◆ Exercise task ◆
Can you reproduce each of the records below word for word, keeping every line unchanged?

◆ Material to process ◆

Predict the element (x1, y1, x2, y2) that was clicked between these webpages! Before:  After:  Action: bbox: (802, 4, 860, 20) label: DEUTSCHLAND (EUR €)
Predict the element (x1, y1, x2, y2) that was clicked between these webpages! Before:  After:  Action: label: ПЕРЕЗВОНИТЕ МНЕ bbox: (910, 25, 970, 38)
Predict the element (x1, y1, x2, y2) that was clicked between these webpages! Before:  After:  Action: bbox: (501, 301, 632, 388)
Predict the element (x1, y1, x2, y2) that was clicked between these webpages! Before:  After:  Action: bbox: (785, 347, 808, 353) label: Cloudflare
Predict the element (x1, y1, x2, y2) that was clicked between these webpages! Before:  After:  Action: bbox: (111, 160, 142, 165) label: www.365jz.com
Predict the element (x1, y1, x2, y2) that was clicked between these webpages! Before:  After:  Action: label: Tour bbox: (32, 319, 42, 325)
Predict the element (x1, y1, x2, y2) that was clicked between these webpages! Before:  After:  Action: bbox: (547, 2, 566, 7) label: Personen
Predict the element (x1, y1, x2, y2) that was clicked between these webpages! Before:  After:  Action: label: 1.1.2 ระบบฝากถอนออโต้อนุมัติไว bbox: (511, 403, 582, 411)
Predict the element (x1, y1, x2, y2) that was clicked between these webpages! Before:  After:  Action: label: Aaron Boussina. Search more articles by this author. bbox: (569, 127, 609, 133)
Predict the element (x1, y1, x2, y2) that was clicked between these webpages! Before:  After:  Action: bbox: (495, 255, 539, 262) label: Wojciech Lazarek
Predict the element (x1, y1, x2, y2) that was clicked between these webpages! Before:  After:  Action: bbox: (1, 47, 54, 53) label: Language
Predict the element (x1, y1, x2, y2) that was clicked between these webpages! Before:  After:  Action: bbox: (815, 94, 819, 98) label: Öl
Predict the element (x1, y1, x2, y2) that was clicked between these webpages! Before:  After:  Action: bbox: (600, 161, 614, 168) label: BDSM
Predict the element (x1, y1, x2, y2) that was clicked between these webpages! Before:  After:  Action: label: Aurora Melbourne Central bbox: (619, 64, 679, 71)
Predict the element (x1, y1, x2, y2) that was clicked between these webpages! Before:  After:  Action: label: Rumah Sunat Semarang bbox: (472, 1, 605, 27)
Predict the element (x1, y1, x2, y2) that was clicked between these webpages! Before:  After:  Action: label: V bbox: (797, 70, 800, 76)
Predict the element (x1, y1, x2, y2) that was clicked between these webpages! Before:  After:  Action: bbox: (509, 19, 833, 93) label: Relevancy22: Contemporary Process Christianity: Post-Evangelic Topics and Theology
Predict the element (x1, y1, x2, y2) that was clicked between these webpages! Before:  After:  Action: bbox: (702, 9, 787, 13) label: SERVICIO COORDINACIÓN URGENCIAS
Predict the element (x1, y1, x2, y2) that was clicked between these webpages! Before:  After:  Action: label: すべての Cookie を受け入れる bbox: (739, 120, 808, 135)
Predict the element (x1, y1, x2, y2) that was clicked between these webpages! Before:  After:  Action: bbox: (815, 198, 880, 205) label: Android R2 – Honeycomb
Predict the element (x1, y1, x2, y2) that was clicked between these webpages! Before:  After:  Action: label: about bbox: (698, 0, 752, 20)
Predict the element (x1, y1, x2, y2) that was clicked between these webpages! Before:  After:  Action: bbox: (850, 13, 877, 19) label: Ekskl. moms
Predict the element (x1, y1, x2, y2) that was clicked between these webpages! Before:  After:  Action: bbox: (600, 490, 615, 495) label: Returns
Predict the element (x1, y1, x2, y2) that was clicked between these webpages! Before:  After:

◆ Answer for the task ◆
Predict the element (x1, y1, x2, y2) that was clicked between these webpages! Before:  After:  Action: bbox: (802, 4, 860, 20) label: DEUTSCHLAND (EUR €)
Predict the element (x1, y1, x2, y2) that was clicked between these webpages! Before:  After:  Action: label: ПЕРЕЗВОНИТЕ МНЕ bbox: (910, 25, 970, 38)
Predict the element (x1, y1, x2, y2) that was clicked between these webpages! Before:  After:  Action: bbox: (501, 301, 632, 388)
Predict the element (x1, y1, x2, y2) that was clicked between these webpages! Before:  After:  Action: bbox: (785, 347, 808, 353) label: Cloudflare
Predict the element (x1, y1, x2, y2) that was clicked between these webpages! Before:  After:  Action: bbox: (111, 160, 142, 165) label: www.365jz.com
Predict the element (x1, y1, x2, y2) that was clicked between these webpages! Before:  After:  Action: label: Tour bbox: (32, 319, 42, 325)
Predict the element (x1, y1, x2, y2) that was clicked between these webpages! Before:  After:  Action: bbox: (547, 2, 566, 7) label: Personen
Predict the element (x1, y1, x2, y2) that was clicked between these webpages! Before:  After:  Action: label: 1.1.2 ระบบฝากถอนออโต้อนุมัติไว bbox: (511, 403, 582, 411)
Predict the element (x1, y1, x2, y2) that was clicked between these webpages! Before:  After:  Action: label: Aaron Boussina. Search more articles by this author. bbox: (569, 127, 609, 133)
Predict the element (x1, y1, x2, y2) that was clicked between these webpages! Before:  After:  Action: bbox: (495, 255, 539, 262) label: Wojciech Lazarek
Predict the element (x1, y1, x2, y2) that was clicked between these webpages! Before:  After:  Action: bbox: (1, 47, 54, 53) label: Language
Predict the element (x1, y1, x2, y2) that was clicked between these webpages! Before:  After:  Action: bbox: (815, 94, 819, 98) label: Öl
Predict the element (x1, y1, x2, y2) that was clicked between these webpages! Before:  After:  Action: bbox: (600, 161, 614, 168) label: BDSM
Predict the element (x1, y1, x2, y2) that was clicked between these webpages! Before:  After:  Action: label: Aurora Melbourne Central bbox: (619, 64, 679, 71)
Predict the element (x1, y1, x2, y2) that was clicked between these webpages! Before:  After:  Action: label: Rumah Sunat Semarang bbox: (472, 1, 605, 27)
Predict the element (x1, y1, x2, y2) that was clicked between these webpages! Before:  After:  Action: label: V bbox: (797, 70, 800, 76)
Predict the element (x1, y1, x2, y2) that was clicked between these webpages! Before:  After:  Action: bbox: (509, 19, 833, 93) label: Relevancy22: Contemporary Process Christianity: Post-Evangelic Topics and Theology
Predict the element (x1, y1, x2, y2) that was clicked between these webpages! Before:  After:  Action: bbox: (702, 9, 787, 13) label: SERVICIO COORDINACIÓN URGENCIAS
Predict the element (x1, y1, x2, y2) that was clicked between these webpages! Before:  After:  Action: label: すべての Cookie を受け入れる bbox: (739, 120, 808, 135)
Predict the element (x1, y1, x2, y2) that was clicked between these webpages! Before:  After:  Action: bbox: (815, 198, 880, 205) label: Android R2 – Honeycomb
Predict the element (x1, y1, x2, y2) that was clicked between these webpages! Before:  After:  Action: label: about bbox: (698, 0, 752, 20)
Predict the element (x1, y1, x2, y2) that was clicked between these webpages! Before:  After:  Action: bbox: (850, 13, 877, 19) label: Ekskl. moms
Predict the element (x1, y1, x2, y2) that was clicked between these webpages! Before:  After:  Action: bbox: (600, 490, 615, 495) label: Returns
Predict the element (x1, y1, x2, y2) that was clicked between these webpages! Before:  After:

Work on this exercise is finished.